Évidemment le titre de ce billet est un peu racoleur pour rendre compte de la décision récente du Conseil d'État relativement au marché public de l'assistance administrative et juridique aux étrangers dans les centres de rétention. Des questions relatives au droit des marchés publics, on ne dira rien ici, renvoyant aux spécialistes de la matière de nous éclairer sur les subtiles avancées que contient cet arrêt.
Mais il faut ici constater plus fondamentalement que le Conseil d'État a validé implicitement mais nécessairement que le conseil aux étrangers sans papiers est bien une prestation de service « sur le marché », et qui par suite doit faire l'objet d'un marché public. Ainsi, cette aide apportée aux étrangers qui s'inscrivait dans un cadre humanitaire devient aujourd'hui une prestation comme une autre. Cela est tout à fait caractéristique de la marchandisation croissante des relations sociales à notre époque contemporaine, tendance avec laquelle on peut ne pas se sentir tout à fait à l'aise.

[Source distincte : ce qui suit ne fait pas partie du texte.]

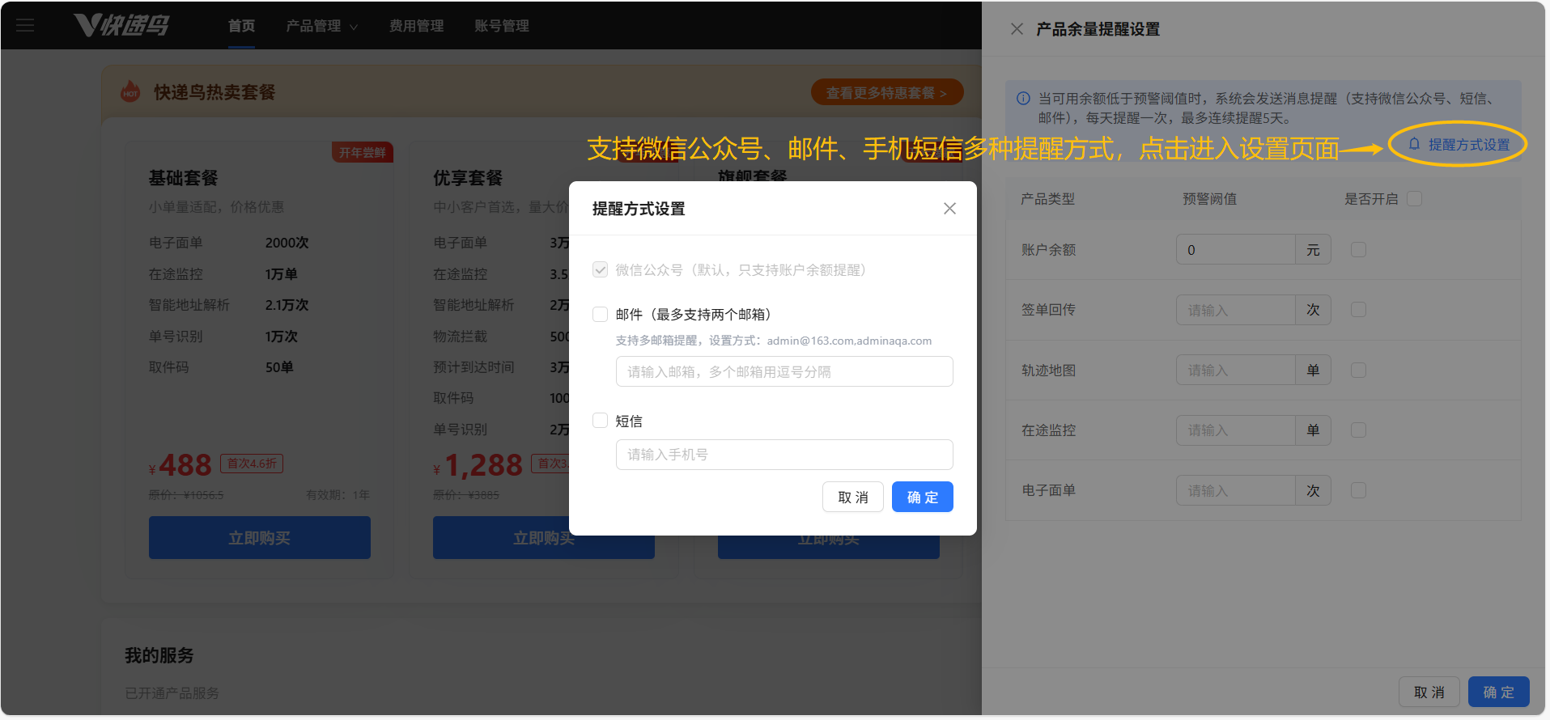Click the info icon in notice banner

pyautogui.click(x=1023, y=99)
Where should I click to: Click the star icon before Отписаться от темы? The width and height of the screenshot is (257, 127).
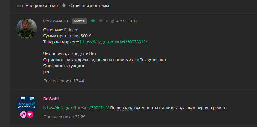click(x=64, y=6)
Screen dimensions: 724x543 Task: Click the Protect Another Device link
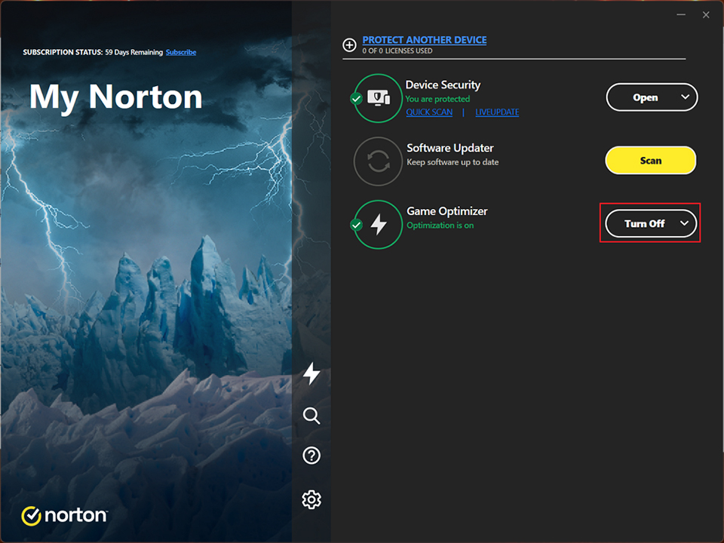click(x=424, y=40)
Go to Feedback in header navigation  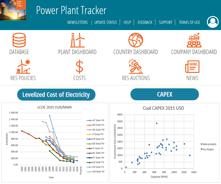[145, 22]
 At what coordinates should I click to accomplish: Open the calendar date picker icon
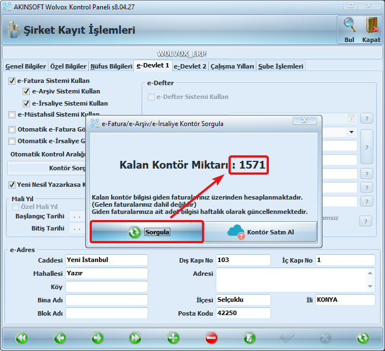pyautogui.click(x=351, y=118)
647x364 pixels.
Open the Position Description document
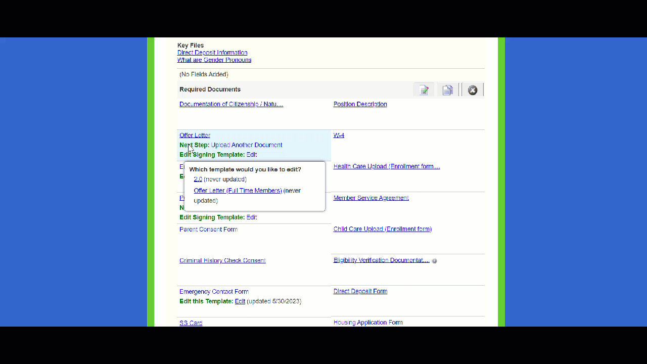tap(360, 104)

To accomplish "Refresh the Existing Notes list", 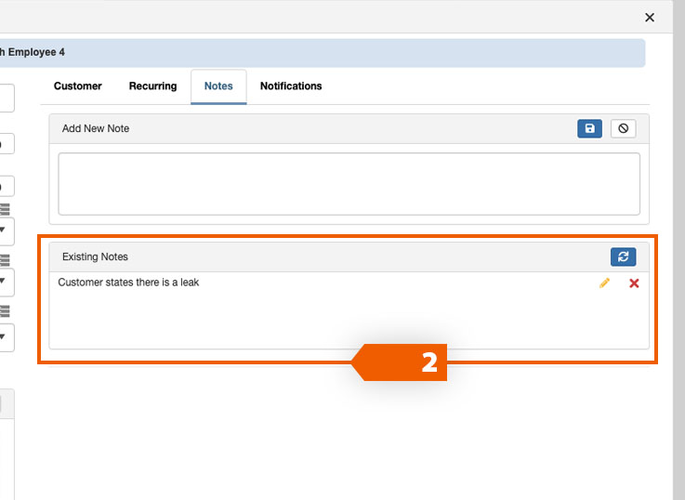I will tap(623, 257).
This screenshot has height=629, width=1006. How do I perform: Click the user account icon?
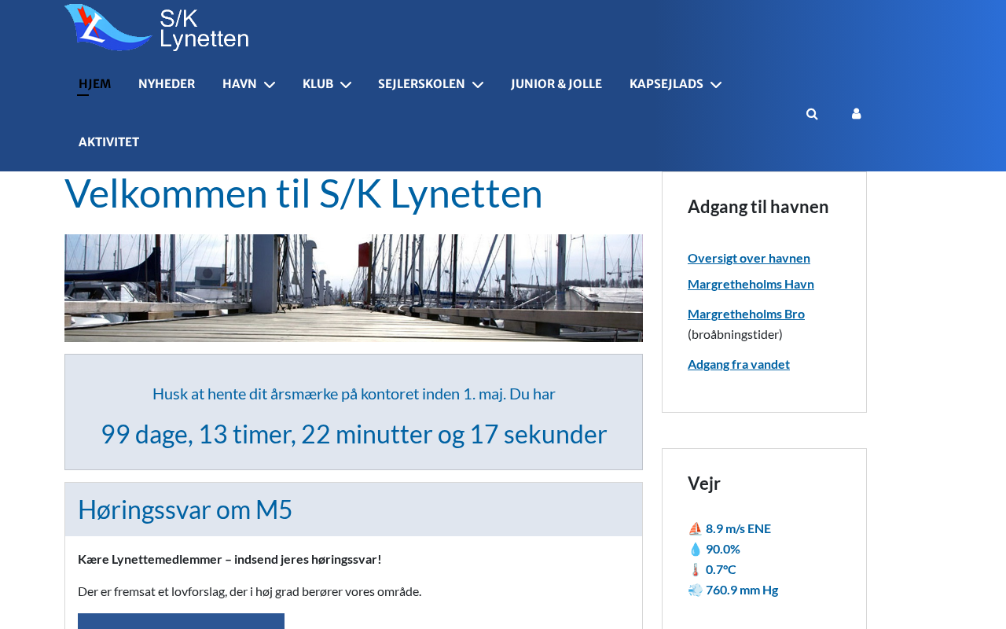pyautogui.click(x=856, y=114)
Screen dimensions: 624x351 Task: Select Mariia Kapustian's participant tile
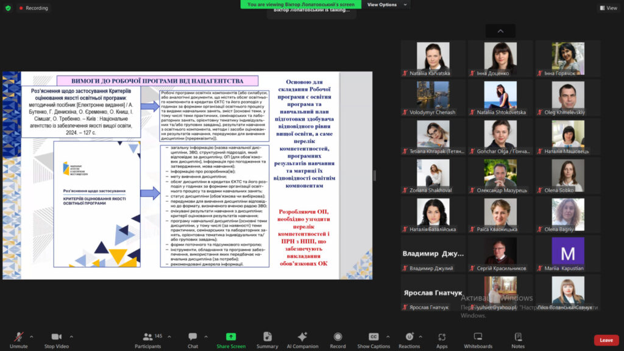568,255
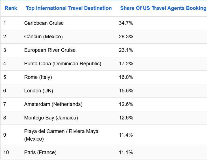207x162 pixels.
Task: Sort by Top International Travel Destination header
Action: tap(69, 8)
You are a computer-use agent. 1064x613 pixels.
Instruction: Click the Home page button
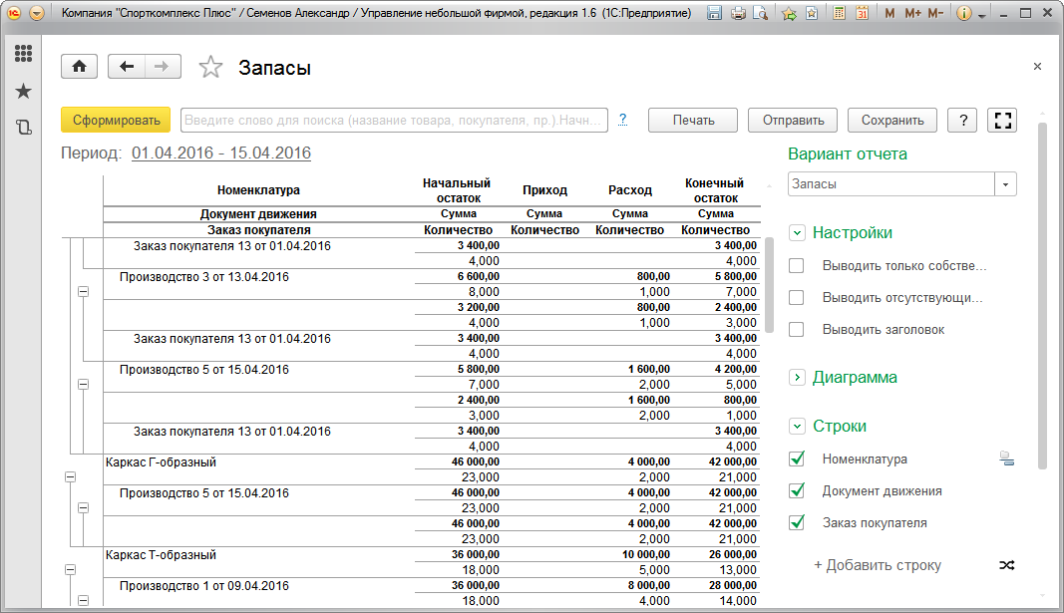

Cela d'autant plus que le Conseil d'État dans d'autres hypothèses a su faire preuve de moins de rigueur dans la qualification. Ainsi s'agissant de la mission d'appui aux partenariats publics privés chargée de conseiller les collectivités locales sur le recours au contrat de partenariat, il a jugé que ce conseil juridique n'était pas une prestation de services sur le marché. De même que dans le domaine culturel il a clairement affirmé que les associations qui géraient des festivals n'avaient pas à être mises en concurrence.
Troublantes contradictions qui en disent long sur la manière dont notre droit hiérarchise ses objets : aux missions nobles de l'État et des collectivités locales, une marge de manœuvre et une certaine indulgence pour qu'elles ne tombent pas sous la coupe du marché. Aux étrangers sans papiers le régime général des prestations de services, au même titre que la restauration collective ou le lavage de carreaux.
Référence
■ CE 16 nov. 2009, Ministère de l'immigration c. Association Collectif Repect, n° 328826.